Il marito le spiegò della canzone che lo aveva ispirato, come fosse stato un segno, un suggerimento solo per lui. «Riempirà di canto la nostra casa…» La donna sospirò, ormai era rassegnata: il marito sceglieva per i figli i nomi più stravaganti. Lei pensava per i suoi bambini i nomi più semplici, quelli dei suoi vecchi, dei santi e invece lui credeva che i nomi dei figli fossero una bandiera sventolante la sua originalità e si divertiva nel segnare quei figli con il proprio estro e imponeva nomi stravaganti per affermare la sua paternità, per dare continuità alle sue passioni e alle sue idee.
E così, per passione politica, aveva chiamato un figlio Avanti, un altro Ardito, per passione al bel canto aveva chiamato una figlia Uriana, perché era la protagonista di una operetta ascoltata a teatro. Un’altra Carmen. Egli amava l’opera: tutti lo avrebbero ricordato!
E quest’ultima nata: Capinera! Aveva seguito il suo intuito, che non l’aveva mai tradito: gli piaceva accarezzare il caso, giocare con gli sberleffi, con le capriole della vita. E Capinera non l’aveva deluso: la sua voce melodiosa aveva incantato lui e il loggione del Duse e i teatri della Romagna.
Le due amiche arrivarono al campo sportivo. Capinera si godeva la partita e la vista di tanti bei giovani che correvano dietro la palla. Gridava ad ogni tiro, voltandosi verso Pace che cercava di calmarla, perché un po’ si vergognava di tanta esuberanza.
«Ma se non faccio così non mi diverto! Dai Pace fai qualcosa anche te, altrimenti mi fai sentire una sciocca! Guarda, ecco quello che tira… rete!» e quasi le strappò il cappello che a turno le ragazze indossavano la domenica.
«Attenta, non fare così… mi sciupi il cappello, dopo chi le sente le mie sorelle!»
Le sue sorelle e i suoi fratelli. Erano tanti dell’una e dell’altra famiglia. Avrebbero potuto fare una partita di pallone fra loro, comprese le riserve.
Diceva Pace sottovoce: «Mia mamma, per giustificare i suoi tanti parti, dice di sé che è talmente fertile che al babbo è sufficiente togliersi i pantaloni e appoggiarli in fondo al letto per rimanere gravida! Certo che è sfinita! Quattordici parti in vent’anni! Povera mamma, io non voglio diventare così!»

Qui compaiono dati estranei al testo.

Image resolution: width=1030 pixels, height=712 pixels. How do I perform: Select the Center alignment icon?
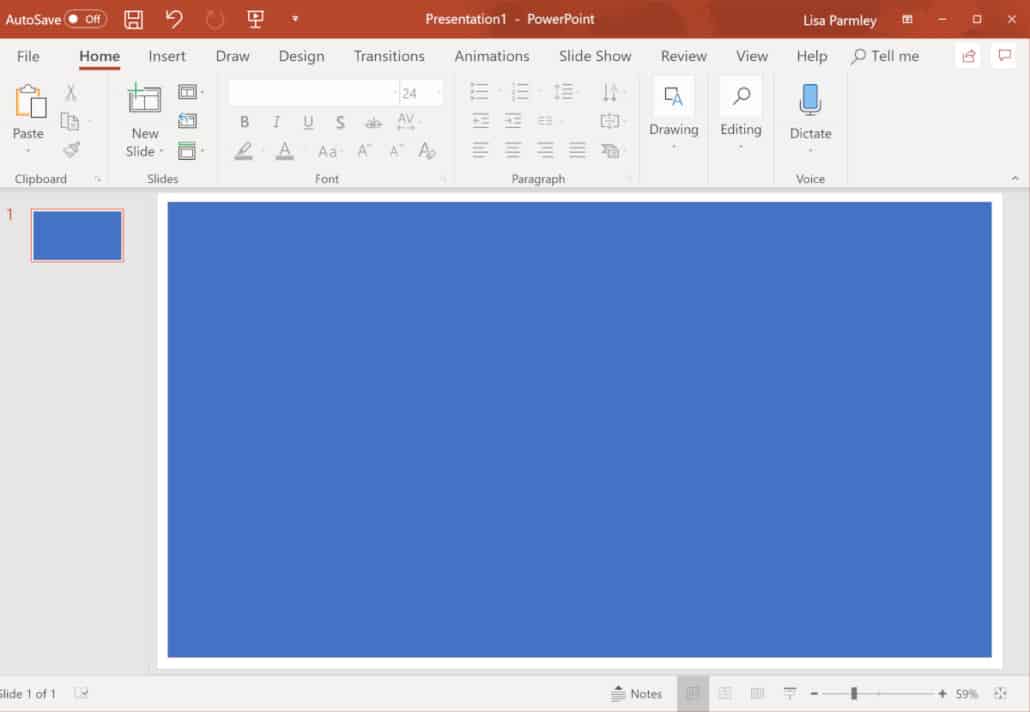[x=512, y=150]
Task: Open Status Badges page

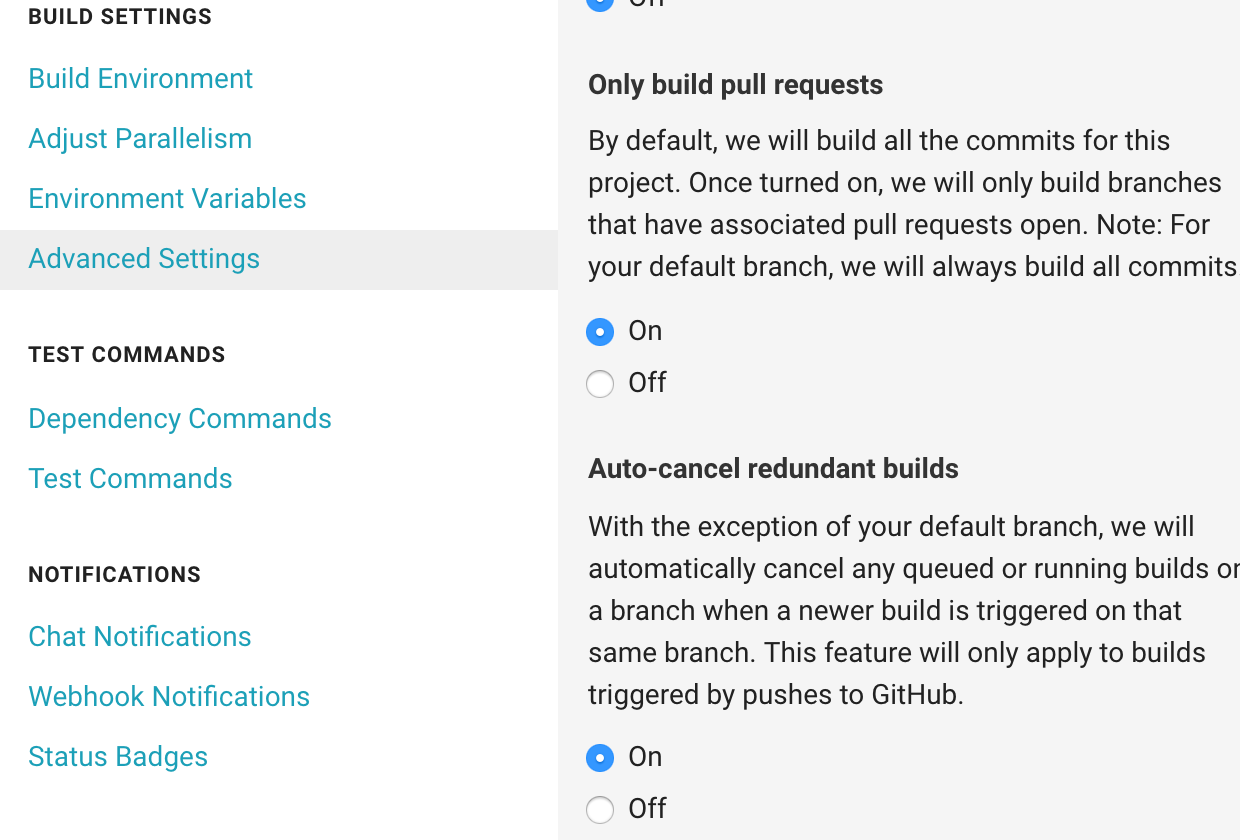Action: coord(118,756)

Ma poi pensò a tutto il bene che voleva alle sorelle, ai fratelli, alla famiglia di Capinera e a tutti quei bambini che giocavano in cortile e si pentì di averlo detto! «Però, quante risate che ci facciamo la sera tutti insieme! Ci rubiamo per gioco le poche cosa da mangiare, le nascondiamo, incantiamo i più piccoli con semplici giochi di prestigio: mio fratello Luigi tira, tira e fa finta di spezzarsi in due il pollice della mano fra gli oh! di meraviglia degli altri e mio fratello più grande, che ha sempre fame, mette pane nella zuppa finché il cucchiaio non sta dritto in mezzo al piatto, solo allora comincia a mangiare! Fa a gara con gli altri ma a nessuno riesce bene come a lui!»
Tornando verso casa Pace raccontava della sorella che quella mattina si era sentita poco bene, era svenuta, per fortuna che c’era lei in casa altrimenti avrebbero dovuto portarla in ospedale.
Capinera ebbe un brivido: le cose che potevano succedere all’improvviso la spaventavano. E mentre camminavano sottobraccio lungo il viale alberato Capinera la strinse a sé e le disse piano: «Spero di non svenire proprio adesso, ho le calze tutte smagliate, tenute su con lo smalto, e le mutande senza elastico! Pensa che figuraccia farei! Dai Pace, andiamo veloci a casa!»
Pace le diede un bacio in fronte e la portò sana e salva a casa!